In Ghana, MCB has around $300 million in exposure, with another $200 million in Senegal and Ivory Coast. Karadeniz, a Turkish company that runs floating powerships in numerous West African countries, is one of its clients.

What Mauritius Commercial Bank is saying

On the sidelines of the Africa CEO Forum in Abidjan, Thierry Hebraud, head of corporate and institutional banking, told Reuters that the pandemic had stalled plans for the Nigeria branch, but that it was now in the final stages of central bank approval.

  • Today, more than 50% of our balance sheet is outside Mauritius, and the major part is in Africa,” he said. “I believe within the next couple of months, we will be operating the new representative office in Nigeria.”
  • Hebraud said the bank is now focused on structured finance in the upstream and downstream oil and gas industry and the oil trade, and was looking to expand into renewables and mining.
  • Till now, it has handled deals from its Port Louis headquarters, such as the acquisition by Seplat and Sahara Oil of assets put on sale by international oil firms.
  • “We believe we’ll continue to grow in the oil and gas sector, but at a slower pace.
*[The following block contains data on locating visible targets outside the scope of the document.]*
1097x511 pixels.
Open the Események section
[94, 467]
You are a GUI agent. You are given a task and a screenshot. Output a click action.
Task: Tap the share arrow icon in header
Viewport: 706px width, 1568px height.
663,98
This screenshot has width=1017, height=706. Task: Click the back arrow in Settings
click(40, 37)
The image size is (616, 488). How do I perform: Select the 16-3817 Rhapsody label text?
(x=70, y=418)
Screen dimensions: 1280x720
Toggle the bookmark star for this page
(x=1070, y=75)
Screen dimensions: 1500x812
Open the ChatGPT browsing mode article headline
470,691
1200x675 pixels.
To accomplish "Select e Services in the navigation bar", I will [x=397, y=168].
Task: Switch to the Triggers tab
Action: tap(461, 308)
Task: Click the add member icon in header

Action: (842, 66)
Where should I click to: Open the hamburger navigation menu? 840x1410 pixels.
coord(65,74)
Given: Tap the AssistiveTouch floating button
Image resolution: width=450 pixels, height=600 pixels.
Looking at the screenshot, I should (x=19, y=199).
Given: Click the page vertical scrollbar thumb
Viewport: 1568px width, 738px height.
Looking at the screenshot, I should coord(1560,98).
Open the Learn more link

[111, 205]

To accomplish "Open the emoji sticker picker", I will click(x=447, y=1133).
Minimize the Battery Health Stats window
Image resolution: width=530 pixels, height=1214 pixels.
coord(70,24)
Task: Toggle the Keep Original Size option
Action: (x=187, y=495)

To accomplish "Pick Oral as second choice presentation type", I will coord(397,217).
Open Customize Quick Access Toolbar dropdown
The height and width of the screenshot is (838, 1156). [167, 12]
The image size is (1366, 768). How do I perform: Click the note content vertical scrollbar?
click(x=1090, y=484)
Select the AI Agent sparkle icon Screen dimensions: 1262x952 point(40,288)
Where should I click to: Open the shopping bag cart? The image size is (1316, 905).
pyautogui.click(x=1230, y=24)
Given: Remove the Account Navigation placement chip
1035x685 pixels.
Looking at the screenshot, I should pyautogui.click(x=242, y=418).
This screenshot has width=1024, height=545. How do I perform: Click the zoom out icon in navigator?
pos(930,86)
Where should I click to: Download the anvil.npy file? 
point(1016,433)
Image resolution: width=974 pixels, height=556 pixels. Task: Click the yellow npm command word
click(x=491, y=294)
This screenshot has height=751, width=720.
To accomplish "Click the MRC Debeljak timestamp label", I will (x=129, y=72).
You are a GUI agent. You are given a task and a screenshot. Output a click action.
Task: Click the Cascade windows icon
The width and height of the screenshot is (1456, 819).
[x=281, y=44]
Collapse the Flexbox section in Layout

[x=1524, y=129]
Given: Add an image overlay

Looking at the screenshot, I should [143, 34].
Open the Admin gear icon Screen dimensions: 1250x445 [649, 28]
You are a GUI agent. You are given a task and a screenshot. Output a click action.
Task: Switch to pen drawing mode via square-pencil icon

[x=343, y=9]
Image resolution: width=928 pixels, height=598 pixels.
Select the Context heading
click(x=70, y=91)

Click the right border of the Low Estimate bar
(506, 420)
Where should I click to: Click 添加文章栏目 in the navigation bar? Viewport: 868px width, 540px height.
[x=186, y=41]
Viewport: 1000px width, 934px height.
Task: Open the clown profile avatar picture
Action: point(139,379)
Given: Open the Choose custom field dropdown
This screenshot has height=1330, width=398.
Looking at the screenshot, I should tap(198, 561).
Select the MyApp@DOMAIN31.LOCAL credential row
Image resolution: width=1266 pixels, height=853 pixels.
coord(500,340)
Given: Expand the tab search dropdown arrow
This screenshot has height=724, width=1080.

We’ll definitely grow in the energy and infrastructure,” he said.
  • Hebraud said banks needed to support Africa’s oil and gas industry to provide the energy for the continent to grow, even though climate change was driving a shift from fossil fuels.
  • “Imagine all banks withdraw from this sector, you’ll shut down the electricity of half the continent,” he said.

The Nigeria office would eventually cover Ghana, a neighbouring West African oil producer which also exports cocoa and mines gold, Hebraud said.